Work order — No line of the records may be dropped; print them all again exactly.

Source information Block Start

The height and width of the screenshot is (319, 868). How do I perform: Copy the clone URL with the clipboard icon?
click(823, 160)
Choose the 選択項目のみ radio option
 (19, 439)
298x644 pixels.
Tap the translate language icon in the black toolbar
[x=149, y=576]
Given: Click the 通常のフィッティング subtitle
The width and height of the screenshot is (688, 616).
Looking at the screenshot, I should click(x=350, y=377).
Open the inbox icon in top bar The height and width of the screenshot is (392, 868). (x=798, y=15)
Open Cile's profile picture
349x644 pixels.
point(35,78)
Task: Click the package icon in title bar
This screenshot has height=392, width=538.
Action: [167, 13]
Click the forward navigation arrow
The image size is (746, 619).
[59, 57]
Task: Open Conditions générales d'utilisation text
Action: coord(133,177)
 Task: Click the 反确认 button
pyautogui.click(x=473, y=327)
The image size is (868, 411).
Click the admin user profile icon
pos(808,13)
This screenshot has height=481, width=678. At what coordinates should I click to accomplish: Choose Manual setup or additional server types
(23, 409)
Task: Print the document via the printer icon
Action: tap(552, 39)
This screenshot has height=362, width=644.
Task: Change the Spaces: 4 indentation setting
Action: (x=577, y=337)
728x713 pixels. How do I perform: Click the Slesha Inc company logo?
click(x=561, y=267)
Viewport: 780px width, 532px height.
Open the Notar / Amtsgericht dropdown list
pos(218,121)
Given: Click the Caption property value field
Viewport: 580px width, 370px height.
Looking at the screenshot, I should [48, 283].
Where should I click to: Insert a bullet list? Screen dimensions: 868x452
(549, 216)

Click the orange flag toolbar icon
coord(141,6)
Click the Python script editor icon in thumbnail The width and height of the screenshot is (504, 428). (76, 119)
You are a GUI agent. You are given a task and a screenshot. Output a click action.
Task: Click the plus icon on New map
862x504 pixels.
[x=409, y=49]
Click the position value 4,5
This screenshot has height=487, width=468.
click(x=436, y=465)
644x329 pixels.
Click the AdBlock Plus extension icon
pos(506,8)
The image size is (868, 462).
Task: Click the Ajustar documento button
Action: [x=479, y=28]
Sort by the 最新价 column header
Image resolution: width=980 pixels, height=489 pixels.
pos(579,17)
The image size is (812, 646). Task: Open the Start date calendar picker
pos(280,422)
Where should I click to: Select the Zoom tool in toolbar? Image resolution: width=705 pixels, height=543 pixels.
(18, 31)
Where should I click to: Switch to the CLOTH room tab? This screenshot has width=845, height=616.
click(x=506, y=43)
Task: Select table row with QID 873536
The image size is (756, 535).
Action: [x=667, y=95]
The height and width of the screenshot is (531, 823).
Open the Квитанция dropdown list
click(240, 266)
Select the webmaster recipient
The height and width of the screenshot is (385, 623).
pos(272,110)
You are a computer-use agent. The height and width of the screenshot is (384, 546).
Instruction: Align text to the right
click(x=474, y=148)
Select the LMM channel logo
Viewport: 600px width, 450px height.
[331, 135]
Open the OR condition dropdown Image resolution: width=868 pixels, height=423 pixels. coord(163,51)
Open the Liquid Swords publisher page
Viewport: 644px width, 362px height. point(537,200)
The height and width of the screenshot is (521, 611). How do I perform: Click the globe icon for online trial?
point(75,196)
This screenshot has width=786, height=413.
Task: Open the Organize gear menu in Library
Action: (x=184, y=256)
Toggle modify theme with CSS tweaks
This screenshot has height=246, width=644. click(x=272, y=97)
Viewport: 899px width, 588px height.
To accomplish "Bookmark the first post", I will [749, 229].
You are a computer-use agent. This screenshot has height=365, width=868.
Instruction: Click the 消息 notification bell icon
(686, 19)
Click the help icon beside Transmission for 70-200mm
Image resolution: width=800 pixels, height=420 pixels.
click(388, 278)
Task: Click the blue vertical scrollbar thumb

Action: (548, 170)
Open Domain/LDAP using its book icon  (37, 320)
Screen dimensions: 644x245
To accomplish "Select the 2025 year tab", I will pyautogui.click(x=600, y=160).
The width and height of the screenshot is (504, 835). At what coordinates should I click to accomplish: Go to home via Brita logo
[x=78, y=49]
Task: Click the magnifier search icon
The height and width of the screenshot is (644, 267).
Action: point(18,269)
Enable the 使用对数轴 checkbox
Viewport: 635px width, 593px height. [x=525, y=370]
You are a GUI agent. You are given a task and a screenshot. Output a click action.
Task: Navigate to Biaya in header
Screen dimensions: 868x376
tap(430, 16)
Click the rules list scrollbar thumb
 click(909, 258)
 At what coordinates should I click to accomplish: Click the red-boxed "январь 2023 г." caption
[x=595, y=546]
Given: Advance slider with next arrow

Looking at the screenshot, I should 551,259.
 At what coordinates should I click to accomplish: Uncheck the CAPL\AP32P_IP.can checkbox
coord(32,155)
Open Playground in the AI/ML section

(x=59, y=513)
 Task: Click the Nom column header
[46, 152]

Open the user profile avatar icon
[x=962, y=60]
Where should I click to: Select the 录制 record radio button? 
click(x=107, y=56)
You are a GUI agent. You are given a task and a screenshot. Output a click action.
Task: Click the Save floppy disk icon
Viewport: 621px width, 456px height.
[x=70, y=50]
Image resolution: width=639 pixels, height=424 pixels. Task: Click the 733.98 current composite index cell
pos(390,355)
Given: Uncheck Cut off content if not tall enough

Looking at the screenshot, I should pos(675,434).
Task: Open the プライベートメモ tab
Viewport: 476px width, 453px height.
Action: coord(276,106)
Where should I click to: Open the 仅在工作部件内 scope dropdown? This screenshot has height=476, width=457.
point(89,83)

Source information Block End

Output for this task —
The height and width of the screenshot is (319, 868). How do I perform: Copy the clone URL with the clipboard icon?
click(823, 160)
Choose the 選択項目のみ radio option
 (19, 439)
298x644 pixels.
Tap the translate language icon in the black toolbar
[x=149, y=576]
Given: Click the 通常のフィッティング subtitle
The width and height of the screenshot is (688, 616).
Looking at the screenshot, I should click(x=350, y=377).
Open the inbox icon in top bar The height and width of the screenshot is (392, 868). (x=798, y=15)
Open Cile's profile picture
349x644 pixels.
point(35,78)
Task: Click the package icon in title bar
This screenshot has height=392, width=538.
Action: [167, 13]
Click the forward navigation arrow
The image size is (746, 619).
[59, 57]
Task: Open Conditions générales d'utilisation text
Action: coord(133,177)
 Task: Click the 反确认 button
pyautogui.click(x=473, y=327)
The image size is (868, 411).
Click the admin user profile icon
pos(808,13)
This screenshot has height=481, width=678. At what coordinates should I click to accomplish: Choose Manual setup or additional server types
(23, 409)
Task: Print the document via the printer icon
Action: tap(552, 39)
This screenshot has height=362, width=644.
Task: Change the Spaces: 4 indentation setting
Action: (x=577, y=337)
728x713 pixels. How do I perform: Click the Slesha Inc company logo?
click(x=561, y=267)
Viewport: 780px width, 532px height.
Open the Notar / Amtsgericht dropdown list
pos(218,121)
Given: Click the Caption property value field
Viewport: 580px width, 370px height.
Looking at the screenshot, I should [48, 283].
Where should I click to: Insert a bullet list? Screen dimensions: 868x452
(549, 216)

Click the orange flag toolbar icon
coord(141,6)
Click the Python script editor icon in thumbnail The width and height of the screenshot is (504, 428). (76, 119)
You are a GUI agent. You are given a task and a screenshot. Output a click action.
Task: Click the plus icon on New map
862x504 pixels.
[x=409, y=49]
Click the position value 4,5
This screenshot has height=487, width=468.
click(x=436, y=465)
644x329 pixels.
Click the AdBlock Plus extension icon
pos(506,8)
The image size is (868, 462).
Task: Click the Ajustar documento button
Action: [x=479, y=28]
Sort by the 最新价 column header
Image resolution: width=980 pixels, height=489 pixels.
pos(579,17)
The image size is (812, 646). Task: Open the Start date calendar picker
pos(280,422)
Where should I click to: Select the Zoom tool in toolbar? Image resolution: width=705 pixels, height=543 pixels.
(18, 31)
Where should I click to: Switch to the CLOTH room tab? This screenshot has width=845, height=616.
click(x=506, y=43)
Task: Select table row with QID 873536
The image size is (756, 535).
Action: [x=667, y=95]
The height and width of the screenshot is (531, 823).
Open the Квитанция dropdown list
click(240, 266)
Select the webmaster recipient
The height and width of the screenshot is (385, 623).
pos(272,110)
You are a computer-use agent. The height and width of the screenshot is (384, 546).
Instruction: Align text to the right
click(x=474, y=148)
Select the LMM channel logo
Viewport: 600px width, 450px height.
[331, 135]
Open the OR condition dropdown Image resolution: width=868 pixels, height=423 pixels. coord(163,51)
Open the Liquid Swords publisher page
Viewport: 644px width, 362px height. point(537,200)
The height and width of the screenshot is (521, 611). How do I perform: Click the globe icon for online trial?
point(75,196)
This screenshot has width=786, height=413.
Task: Open the Organize gear menu in Library
Action: (x=184, y=256)
Toggle modify theme with CSS tweaks
This screenshot has height=246, width=644. click(x=272, y=97)
Viewport: 899px width, 588px height.
To accomplish "Bookmark the first post", I will [749, 229].
You are a computer-use agent. This screenshot has height=365, width=868.
Instruction: Click the 消息 notification bell icon
(686, 19)
Click the help icon beside Transmission for 70-200mm
Image resolution: width=800 pixels, height=420 pixels.
click(388, 278)
Task: Click the blue vertical scrollbar thumb

Action: (548, 170)
Open Domain/LDAP using its book icon  (37, 320)
Screen dimensions: 644x245
To accomplish "Select the 2025 year tab", I will pyautogui.click(x=600, y=160).
The width and height of the screenshot is (504, 835). At what coordinates should I click to accomplish: Go to home via Brita logo
[x=78, y=49]
Task: Click the magnifier search icon
The height and width of the screenshot is (644, 267).
Action: point(18,269)
Enable the 使用对数轴 checkbox
Viewport: 635px width, 593px height. [x=525, y=370]
You are a GUI agent. You are given a task and a screenshot. Output a click action.
Task: Navigate to Biaya in header
Screen dimensions: 868x376
tap(430, 16)
Click the rules list scrollbar thumb
 click(909, 258)
 At what coordinates should I click to accomplish: Click the red-boxed "январь 2023 г." caption
[x=595, y=546]
Given: Advance slider with next arrow

Looking at the screenshot, I should 551,259.
 At what coordinates should I click to accomplish: Uncheck the CAPL\AP32P_IP.can checkbox
coord(32,155)
Open Playground in the AI/ML section

(x=59, y=513)
 Task: Click the Nom column header
[46, 152]

Open the user profile avatar icon
[x=962, y=60]
Where should I click to: Select the 录制 record radio button? 
click(x=107, y=56)
You are a GUI agent. You are given a task and a screenshot. Output a click action.
Task: Click the Save floppy disk icon
Viewport: 621px width, 456px height.
[x=70, y=50]
Image resolution: width=639 pixels, height=424 pixels. Task: Click the 733.98 current composite index cell
pos(390,355)
Given: Uncheck Cut off content if not tall enough

Looking at the screenshot, I should pos(675,434).
Task: Open the プライベートメモ tab
Viewport: 476px width, 453px height.
Action: coord(276,106)
Where should I click to: Open the 仅在工作部件内 scope dropdown? This screenshot has height=476, width=457.
point(89,83)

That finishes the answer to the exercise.